Development of the aza-Prins reaction; synthesis and biological evaluation of JBIR-102

Human malignant pleural mesothelioma is an aggressive (fatal) lung cancer which is always associated with previous asbestos exposure. Typically symptoms do not appear until 35-40 years after the original exposure, with life expectancy then 12-18 months. There is no known cure for mesothelioma: traditional chemotherapeutic cancer treatments have had little impact on the disease and radiotherapy or partial pleurectomy have only very limited impact on life expectancy. However, very little in the way of mesothelioma research is taking place, as it is frequently not considered to be a ‘big enough market’ (<1% of all cancers in the U.K. approximately 2300 deaths per annum). Consequently there are currently no novel drugs in development for this disease. A second reason is that there have been no reported good lead compounds as a starting point for the drug discovery process. Hence any projects - such as this one - looking to address our fundamental knowledge of mesothelioma will be of significant societal impact.

This project aimed to study a novel, newly isolated natural product, named JBIR-102, and its associated anti-mesothelioma activity. This was addressed in two ways: first by the development of the aza-Prins reaction - a novel piece of synthetic chemistry to prepare nitrogen-containing heterocyclic structures and second to apply this developed method to the synthesis of JBIR-102. Within this, the first aim - developing the aza-Prins reaction - was achieved very successfully and the second half of the project was well advanced at the end of the contract.

There were two overall aims for the project - developing and optimising the aza-Prins (and related) reactions for the preparation of nitrogen-containing heterocyclic structures, and second applying this to the total synthesis of JBIR-102.

During the project, the aza-Prins and aza-silyl-Prins reactions have been developed as a rapid method to prepare piperidines and related nitrogen-containing heterocycles. Specifically, the aza-Prins reaction has been:
a) optimised i.e. many different reaction conditions have been screened to find the best conditions. Variables studied included the choice of acid employed to catalyse the reaction (Bronsted or Lewis acids), solvents, temperature and reaction times.
b) the reaction was developed initially in a racemic form but crucially developed into an asymmetric version to give piperidines as a single enantiomer in very high yields. This involved the development of a novel chiral auxiliary.
c) an additional novel reaction - the aza-silyl-Prins reaction - related to the aza-Prins reaction, has also been developed and optimised.
d) adapted and modified to produce fused aza-bicycles (the core structural architecture found in JBIR-102).

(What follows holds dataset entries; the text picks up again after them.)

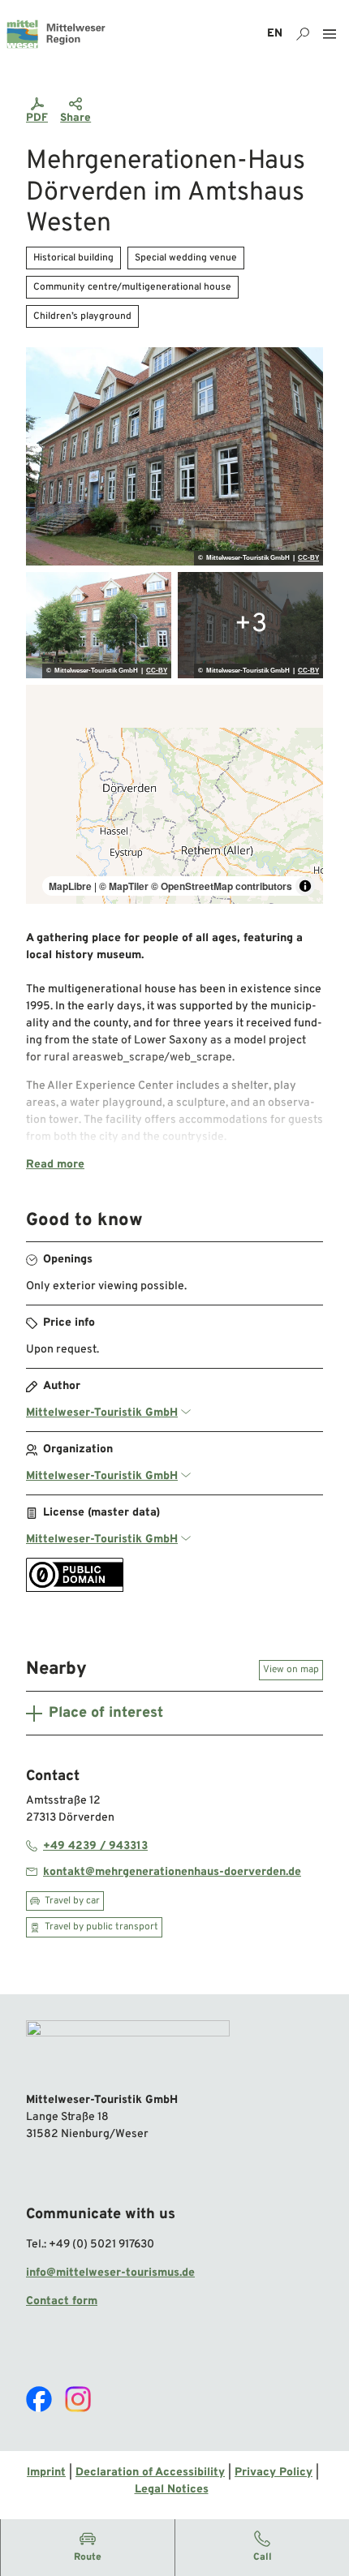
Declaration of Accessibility (150, 2472)
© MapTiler (124, 886)
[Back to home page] (56, 34)
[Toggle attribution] (305, 886)
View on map (291, 1669)
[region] (174, 794)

Concerning the total synthesis and biological evaluation of JBIR-102, a large number of fused aza-bicyclic containing compounds have been prepared using the methodology prepared in the first part of the project. These are simplified versions of JBIR-102, containing some (but not all) of the structural features of the natural product. These are crucially undergoing biological evaluation to give an indication of the mode of action of JBIR-102. As a result of the action, additional funding has been secured (from the University Alliance DTA Co-FUND scheme) to continue the project and complete the synthesis of JBIR-102.

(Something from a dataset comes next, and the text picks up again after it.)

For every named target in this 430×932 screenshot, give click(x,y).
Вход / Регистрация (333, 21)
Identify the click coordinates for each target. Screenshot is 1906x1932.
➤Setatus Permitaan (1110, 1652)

The work has been presented either by the Fellow or by the PI at several international conferences, including:
1. Royal Society of Chemisty Heterocyclic & Synthesis Group Grasmere International Heterocyclic Meeting (May 2017)
2. International Society of Heterocyclic Chemistry (ISHC), Regensburg Germany, September 2017
3. Anglo-Indian RSC-NOST Meeting, Leeds, September 2017
4. SCI-RSC Celebration of Organic Chemistry (UCB, Belgium, Sept 2018)
5. Action Mesothelioma Days (Leeds, UK) in July 2017 and July 2018

The first paper was accepted for publication in Organic Letters in November 2018, and at least 3 more are being drafted for submission.

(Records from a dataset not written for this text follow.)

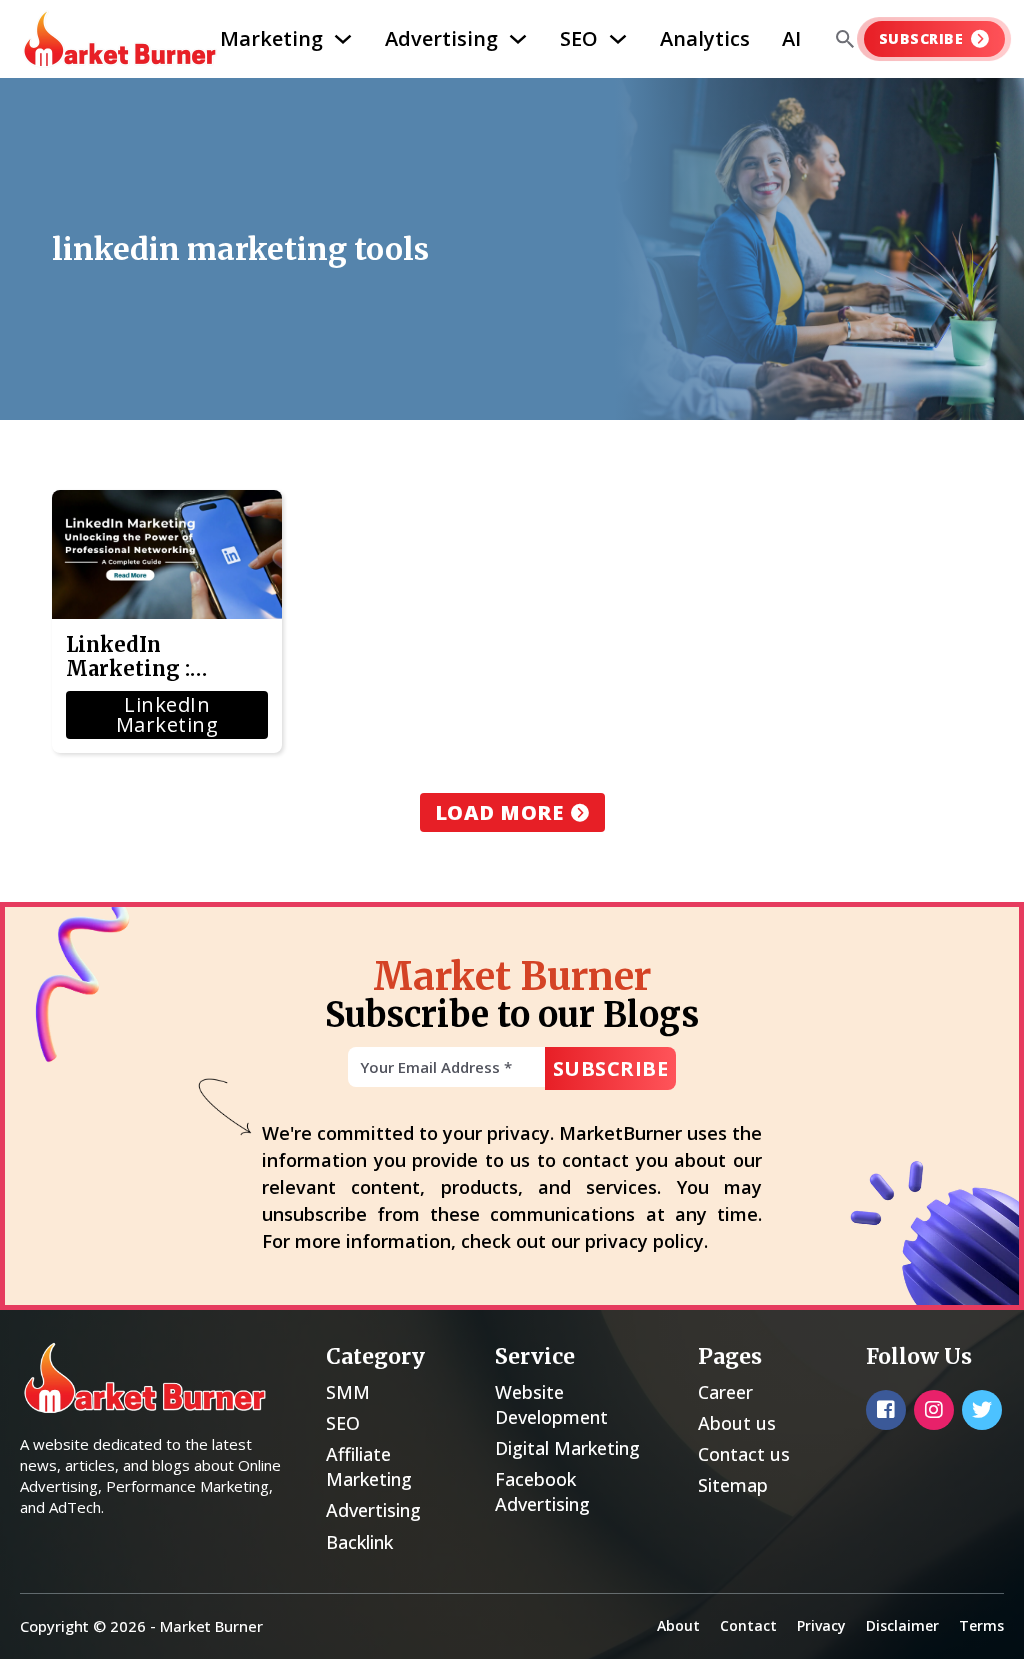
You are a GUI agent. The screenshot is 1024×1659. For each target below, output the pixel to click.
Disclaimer (902, 1625)
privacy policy (644, 1241)
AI (791, 38)
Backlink (359, 1542)
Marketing (271, 38)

The progress beyond the state of the art is the development of a completely new and novel method for the asymmetric synthesis of important nitrogen-containing heterocyclic rings - a revolutionary approach giving piperidines as a single enantiomer. This has fundamental applications in the synthesis of natural products and pharmaceutically active compounds, where it is crucial that compounds are obtained as a single enantiomer.
Second, the now proven ability to apply this method to the synthesis of complex natural products means that this methodology with be of great use to researchers world wide.
Third, the library of novel compounds prepared - in the region of 45-50 compounds - are being screened and tested against mesothelioma cell lines and will, when the results are obtained, provide crucial informal about this cancer and avenues for the development of novel therapies.